TASK OBJECTIVE —
Scan the records for the string "resolution"; copy each line where it occurs.
━━━ ENTRIES SHOWN
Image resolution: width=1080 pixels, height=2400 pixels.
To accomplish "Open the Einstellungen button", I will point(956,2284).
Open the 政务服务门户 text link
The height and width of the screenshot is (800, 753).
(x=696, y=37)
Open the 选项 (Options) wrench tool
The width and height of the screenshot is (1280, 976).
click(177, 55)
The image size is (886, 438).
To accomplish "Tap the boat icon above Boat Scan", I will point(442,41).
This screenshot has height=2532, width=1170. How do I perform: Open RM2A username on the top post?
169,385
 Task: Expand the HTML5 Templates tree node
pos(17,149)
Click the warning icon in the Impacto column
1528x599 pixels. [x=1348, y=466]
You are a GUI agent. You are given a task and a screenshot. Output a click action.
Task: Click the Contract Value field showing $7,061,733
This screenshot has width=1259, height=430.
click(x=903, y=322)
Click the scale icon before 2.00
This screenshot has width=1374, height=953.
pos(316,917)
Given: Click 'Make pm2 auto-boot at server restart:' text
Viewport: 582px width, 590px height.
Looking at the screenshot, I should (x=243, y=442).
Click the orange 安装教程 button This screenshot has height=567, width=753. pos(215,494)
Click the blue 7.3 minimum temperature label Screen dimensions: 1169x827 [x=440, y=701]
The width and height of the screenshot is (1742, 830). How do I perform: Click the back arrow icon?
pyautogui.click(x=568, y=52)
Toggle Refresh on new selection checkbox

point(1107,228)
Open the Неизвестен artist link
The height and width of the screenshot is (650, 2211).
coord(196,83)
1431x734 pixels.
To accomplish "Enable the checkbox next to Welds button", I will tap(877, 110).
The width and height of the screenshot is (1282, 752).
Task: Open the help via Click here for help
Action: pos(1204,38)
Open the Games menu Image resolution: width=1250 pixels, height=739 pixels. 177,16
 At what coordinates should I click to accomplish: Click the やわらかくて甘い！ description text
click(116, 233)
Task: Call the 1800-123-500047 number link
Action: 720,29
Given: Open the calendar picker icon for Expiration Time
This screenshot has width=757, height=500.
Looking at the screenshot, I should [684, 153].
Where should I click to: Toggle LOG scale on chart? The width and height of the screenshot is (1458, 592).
━━━━━━
RESPONSE BOX —
Image resolution: width=1080 pixels, height=2400 pixels.
Open the Games menu Image resolution: width=1250 pixels, height=739 pixels. 177,16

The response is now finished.